In general I think the best approach would be for feature checks, e.g. in autoconf. (I wish there was some common m4 file shared between projects that people could use for this..) In the absence of this, it seems a better idea to check at the places where #ifdefs are done rather than override OPENSSL_VERSION_NUMBER locally.
I don't think carrying patches like this separately is all that good an idea - people may well compile things on their own and not know about the problem.
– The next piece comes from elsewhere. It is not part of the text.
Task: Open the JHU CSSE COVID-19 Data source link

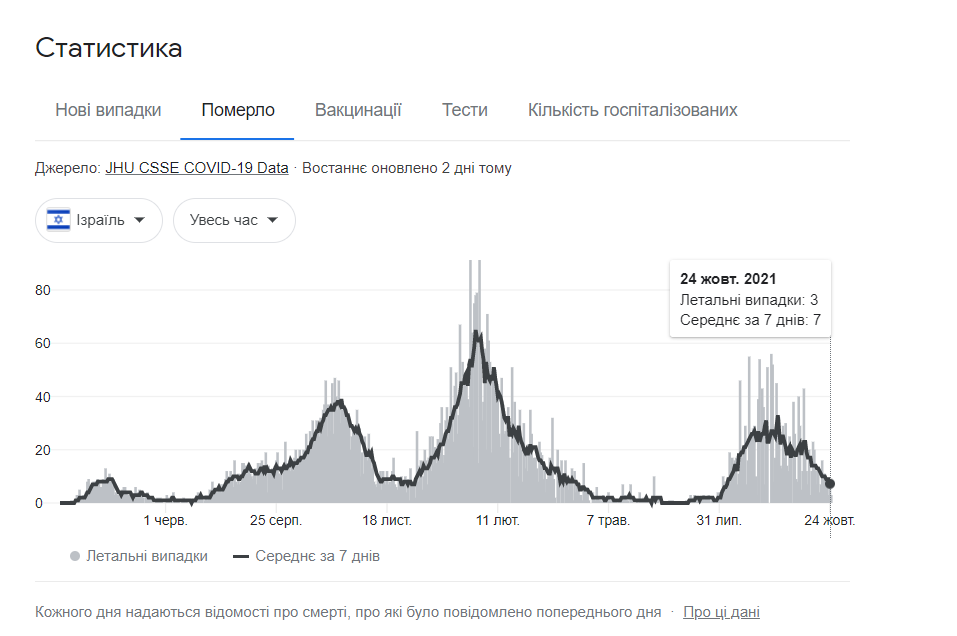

If the build fails that's not so bad, but the silent miscompile we see here is pretty nasty.
Thank you for the patch.
My personal opinion is that it is also bit nasty to pretend to support some API/ABI but provide false version numbers.
https://wiki.openssl.org/index.php/1.1_API_Changes, this is what OpenSSL recommends to use for handling backwards compability with older versions. As you can see, it uses < test. Now you are claiming to be v2.0.0, which means that there is no reasonable way to use OPENSSL_VERSION to determine whether some particular feature is there or not.
Yes, we could test each function separately, but that would kinda beat the point of having a VERSION header in the first place, and also adds up for the ifdef hell by forcing us to check for each and every openssl function that has changed since 1.0.0 and use that particular ifdef.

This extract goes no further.